Stored items
--------

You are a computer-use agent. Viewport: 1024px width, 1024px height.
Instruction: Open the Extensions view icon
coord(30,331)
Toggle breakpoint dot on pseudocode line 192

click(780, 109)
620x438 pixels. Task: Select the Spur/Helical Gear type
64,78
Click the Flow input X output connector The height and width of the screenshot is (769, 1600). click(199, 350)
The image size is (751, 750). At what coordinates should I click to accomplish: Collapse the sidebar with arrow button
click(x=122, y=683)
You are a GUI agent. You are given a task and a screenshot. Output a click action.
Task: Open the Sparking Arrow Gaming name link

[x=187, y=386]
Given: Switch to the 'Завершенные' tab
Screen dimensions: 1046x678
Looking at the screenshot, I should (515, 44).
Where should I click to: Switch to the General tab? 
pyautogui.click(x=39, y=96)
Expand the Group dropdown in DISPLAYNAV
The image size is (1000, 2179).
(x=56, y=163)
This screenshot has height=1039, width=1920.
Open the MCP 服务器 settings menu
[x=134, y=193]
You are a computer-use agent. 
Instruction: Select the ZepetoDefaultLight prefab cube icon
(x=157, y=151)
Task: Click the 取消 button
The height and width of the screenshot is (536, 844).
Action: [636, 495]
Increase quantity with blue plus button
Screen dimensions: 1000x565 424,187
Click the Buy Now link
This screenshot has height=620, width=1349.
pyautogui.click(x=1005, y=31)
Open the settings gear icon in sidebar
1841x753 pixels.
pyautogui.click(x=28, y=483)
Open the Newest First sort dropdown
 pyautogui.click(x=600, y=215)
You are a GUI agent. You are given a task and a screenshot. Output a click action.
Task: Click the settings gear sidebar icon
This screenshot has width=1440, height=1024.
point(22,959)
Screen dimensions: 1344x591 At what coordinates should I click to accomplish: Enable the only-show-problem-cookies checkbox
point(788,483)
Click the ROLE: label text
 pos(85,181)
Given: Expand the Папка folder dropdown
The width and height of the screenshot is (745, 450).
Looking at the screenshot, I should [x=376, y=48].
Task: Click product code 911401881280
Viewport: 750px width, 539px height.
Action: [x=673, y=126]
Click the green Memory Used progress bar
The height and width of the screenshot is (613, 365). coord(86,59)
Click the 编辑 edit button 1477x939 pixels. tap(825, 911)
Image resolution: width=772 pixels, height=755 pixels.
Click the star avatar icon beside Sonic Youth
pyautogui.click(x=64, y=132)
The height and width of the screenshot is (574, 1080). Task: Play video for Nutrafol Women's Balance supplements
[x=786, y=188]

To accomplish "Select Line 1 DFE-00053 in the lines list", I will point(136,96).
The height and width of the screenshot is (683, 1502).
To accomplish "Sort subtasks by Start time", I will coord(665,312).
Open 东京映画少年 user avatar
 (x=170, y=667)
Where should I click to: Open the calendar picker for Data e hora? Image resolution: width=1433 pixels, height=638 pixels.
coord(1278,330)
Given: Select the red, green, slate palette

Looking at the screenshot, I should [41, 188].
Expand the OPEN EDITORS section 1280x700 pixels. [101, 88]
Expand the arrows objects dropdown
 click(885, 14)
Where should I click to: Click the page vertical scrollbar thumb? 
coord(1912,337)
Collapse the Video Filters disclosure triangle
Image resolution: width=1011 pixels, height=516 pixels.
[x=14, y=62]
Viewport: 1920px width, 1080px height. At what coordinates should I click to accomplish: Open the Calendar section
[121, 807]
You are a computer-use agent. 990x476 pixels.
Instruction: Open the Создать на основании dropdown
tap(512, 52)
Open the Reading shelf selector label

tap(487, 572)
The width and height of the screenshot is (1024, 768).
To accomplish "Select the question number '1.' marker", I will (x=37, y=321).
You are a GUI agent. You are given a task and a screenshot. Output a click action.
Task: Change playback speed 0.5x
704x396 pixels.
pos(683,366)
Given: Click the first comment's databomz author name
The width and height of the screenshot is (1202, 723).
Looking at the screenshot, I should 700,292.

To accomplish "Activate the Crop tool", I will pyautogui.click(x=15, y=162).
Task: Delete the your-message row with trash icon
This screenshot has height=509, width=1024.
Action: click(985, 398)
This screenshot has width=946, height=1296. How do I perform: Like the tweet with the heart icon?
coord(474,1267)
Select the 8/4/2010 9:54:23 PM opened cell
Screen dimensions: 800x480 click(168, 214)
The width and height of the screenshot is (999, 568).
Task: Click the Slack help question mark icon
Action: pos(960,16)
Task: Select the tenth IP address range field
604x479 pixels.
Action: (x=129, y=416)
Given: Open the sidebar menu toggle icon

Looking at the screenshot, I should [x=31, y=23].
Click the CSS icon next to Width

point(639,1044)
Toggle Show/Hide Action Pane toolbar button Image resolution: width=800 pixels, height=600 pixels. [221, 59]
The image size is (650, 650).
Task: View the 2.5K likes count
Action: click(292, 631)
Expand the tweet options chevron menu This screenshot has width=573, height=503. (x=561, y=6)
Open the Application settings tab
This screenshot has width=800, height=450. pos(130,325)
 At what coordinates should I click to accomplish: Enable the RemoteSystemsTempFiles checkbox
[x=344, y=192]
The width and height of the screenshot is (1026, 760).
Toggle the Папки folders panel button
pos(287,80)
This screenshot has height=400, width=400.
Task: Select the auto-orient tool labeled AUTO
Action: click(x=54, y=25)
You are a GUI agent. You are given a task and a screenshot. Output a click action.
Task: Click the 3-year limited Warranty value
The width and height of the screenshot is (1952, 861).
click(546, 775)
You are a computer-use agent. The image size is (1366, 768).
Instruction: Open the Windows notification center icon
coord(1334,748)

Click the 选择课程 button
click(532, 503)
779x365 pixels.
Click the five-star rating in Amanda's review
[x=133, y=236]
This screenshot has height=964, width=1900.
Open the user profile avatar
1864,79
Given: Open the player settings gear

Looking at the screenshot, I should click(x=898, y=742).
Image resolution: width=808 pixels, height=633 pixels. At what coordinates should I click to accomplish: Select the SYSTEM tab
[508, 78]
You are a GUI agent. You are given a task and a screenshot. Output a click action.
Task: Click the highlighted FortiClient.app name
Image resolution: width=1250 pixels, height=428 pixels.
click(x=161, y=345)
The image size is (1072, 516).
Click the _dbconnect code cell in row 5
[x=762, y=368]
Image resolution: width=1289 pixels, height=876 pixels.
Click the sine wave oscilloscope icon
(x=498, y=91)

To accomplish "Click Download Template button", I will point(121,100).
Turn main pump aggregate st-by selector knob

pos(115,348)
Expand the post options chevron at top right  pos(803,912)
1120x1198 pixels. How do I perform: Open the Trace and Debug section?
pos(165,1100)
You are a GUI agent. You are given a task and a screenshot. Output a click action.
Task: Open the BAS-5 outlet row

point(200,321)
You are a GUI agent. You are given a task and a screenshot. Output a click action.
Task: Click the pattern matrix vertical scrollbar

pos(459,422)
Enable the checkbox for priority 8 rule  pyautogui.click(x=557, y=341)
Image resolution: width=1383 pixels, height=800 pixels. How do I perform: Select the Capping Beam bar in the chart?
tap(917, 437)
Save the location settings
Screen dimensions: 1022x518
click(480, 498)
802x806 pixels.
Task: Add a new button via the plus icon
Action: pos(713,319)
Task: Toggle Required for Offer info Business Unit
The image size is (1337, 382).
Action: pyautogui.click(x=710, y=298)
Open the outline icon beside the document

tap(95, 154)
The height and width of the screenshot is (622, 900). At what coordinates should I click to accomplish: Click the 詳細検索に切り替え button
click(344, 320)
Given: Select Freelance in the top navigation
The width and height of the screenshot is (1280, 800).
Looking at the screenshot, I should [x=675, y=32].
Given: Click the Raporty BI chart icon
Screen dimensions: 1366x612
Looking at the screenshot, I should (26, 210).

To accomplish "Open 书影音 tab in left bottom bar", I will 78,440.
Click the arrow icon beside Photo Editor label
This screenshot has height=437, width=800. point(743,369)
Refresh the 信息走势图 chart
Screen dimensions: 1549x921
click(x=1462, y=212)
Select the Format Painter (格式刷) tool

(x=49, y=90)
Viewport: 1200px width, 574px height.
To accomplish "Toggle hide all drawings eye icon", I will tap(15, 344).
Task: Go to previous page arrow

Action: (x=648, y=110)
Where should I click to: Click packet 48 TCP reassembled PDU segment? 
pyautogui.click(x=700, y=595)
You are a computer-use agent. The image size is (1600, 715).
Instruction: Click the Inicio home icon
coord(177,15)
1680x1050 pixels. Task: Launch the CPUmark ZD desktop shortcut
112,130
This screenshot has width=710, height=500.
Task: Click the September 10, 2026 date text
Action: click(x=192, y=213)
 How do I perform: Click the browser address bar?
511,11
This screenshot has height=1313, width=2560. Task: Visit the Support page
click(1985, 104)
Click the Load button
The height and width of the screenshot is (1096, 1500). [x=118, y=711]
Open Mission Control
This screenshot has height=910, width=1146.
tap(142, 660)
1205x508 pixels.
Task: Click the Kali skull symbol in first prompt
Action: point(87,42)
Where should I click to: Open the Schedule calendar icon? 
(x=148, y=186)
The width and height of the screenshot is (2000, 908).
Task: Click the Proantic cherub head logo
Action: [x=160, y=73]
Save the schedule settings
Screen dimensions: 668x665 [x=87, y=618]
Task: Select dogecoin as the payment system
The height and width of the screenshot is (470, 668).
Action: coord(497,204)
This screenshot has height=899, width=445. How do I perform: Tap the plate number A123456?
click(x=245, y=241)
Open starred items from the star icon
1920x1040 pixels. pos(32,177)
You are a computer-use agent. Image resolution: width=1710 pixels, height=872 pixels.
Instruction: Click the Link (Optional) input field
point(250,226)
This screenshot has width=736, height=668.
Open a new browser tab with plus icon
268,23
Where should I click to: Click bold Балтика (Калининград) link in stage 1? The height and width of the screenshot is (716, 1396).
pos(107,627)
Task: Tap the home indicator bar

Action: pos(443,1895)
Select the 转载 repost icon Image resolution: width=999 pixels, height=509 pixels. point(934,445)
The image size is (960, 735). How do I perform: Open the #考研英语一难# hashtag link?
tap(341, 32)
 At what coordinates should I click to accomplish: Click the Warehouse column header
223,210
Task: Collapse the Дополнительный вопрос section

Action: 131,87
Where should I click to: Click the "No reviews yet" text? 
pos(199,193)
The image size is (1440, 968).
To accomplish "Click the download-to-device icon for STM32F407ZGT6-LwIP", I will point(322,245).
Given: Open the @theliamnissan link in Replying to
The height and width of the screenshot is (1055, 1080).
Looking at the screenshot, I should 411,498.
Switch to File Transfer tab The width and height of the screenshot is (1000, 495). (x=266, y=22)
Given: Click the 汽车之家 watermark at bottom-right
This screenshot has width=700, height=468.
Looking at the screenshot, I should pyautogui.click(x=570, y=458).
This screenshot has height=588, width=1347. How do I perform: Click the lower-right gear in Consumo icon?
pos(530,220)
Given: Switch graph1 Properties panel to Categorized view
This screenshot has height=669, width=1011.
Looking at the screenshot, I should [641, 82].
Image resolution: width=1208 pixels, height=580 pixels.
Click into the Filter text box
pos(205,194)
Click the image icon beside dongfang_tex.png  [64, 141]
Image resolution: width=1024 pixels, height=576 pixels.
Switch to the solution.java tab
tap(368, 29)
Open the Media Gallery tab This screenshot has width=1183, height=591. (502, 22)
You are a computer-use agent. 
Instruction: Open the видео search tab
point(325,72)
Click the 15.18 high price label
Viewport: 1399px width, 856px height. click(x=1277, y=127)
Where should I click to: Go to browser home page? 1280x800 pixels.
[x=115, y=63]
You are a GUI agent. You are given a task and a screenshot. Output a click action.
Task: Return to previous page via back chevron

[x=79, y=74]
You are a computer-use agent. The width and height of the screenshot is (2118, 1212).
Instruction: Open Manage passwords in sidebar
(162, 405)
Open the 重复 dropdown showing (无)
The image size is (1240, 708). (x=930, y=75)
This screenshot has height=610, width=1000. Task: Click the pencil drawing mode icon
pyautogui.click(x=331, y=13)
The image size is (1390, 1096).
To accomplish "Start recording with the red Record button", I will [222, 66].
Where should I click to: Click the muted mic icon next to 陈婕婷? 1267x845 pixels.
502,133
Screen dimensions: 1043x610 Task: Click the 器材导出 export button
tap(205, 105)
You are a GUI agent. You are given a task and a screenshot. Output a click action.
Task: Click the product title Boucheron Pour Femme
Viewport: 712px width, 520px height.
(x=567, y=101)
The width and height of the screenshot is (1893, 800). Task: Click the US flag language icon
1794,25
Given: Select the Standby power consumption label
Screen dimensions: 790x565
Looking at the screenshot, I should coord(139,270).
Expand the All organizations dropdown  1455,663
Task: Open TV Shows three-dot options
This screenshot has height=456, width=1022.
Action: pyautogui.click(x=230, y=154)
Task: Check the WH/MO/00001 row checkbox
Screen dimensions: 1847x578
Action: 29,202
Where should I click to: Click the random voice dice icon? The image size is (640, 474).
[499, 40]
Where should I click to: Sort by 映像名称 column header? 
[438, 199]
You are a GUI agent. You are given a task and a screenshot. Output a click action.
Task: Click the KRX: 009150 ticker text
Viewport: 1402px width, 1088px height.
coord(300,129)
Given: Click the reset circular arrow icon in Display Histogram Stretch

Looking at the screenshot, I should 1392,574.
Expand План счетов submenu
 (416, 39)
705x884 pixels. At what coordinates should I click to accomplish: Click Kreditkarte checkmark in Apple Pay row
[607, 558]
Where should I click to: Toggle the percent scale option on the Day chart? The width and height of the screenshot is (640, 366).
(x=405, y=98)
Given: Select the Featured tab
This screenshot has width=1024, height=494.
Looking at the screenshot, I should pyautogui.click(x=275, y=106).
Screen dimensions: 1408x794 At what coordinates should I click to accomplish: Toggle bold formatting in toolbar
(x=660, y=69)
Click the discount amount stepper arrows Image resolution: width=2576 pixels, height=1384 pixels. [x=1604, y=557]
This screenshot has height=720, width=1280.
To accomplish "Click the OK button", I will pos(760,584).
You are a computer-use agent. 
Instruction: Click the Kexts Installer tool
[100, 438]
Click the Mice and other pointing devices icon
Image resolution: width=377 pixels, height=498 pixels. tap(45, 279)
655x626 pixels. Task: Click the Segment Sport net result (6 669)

--------

- [Assignment] Check every line of the data above for the string "product", and copy those that have it.

- [Response to this exercise]
Task: Click product code 911401881280
Task: Click the product title Boucheron Pour Femme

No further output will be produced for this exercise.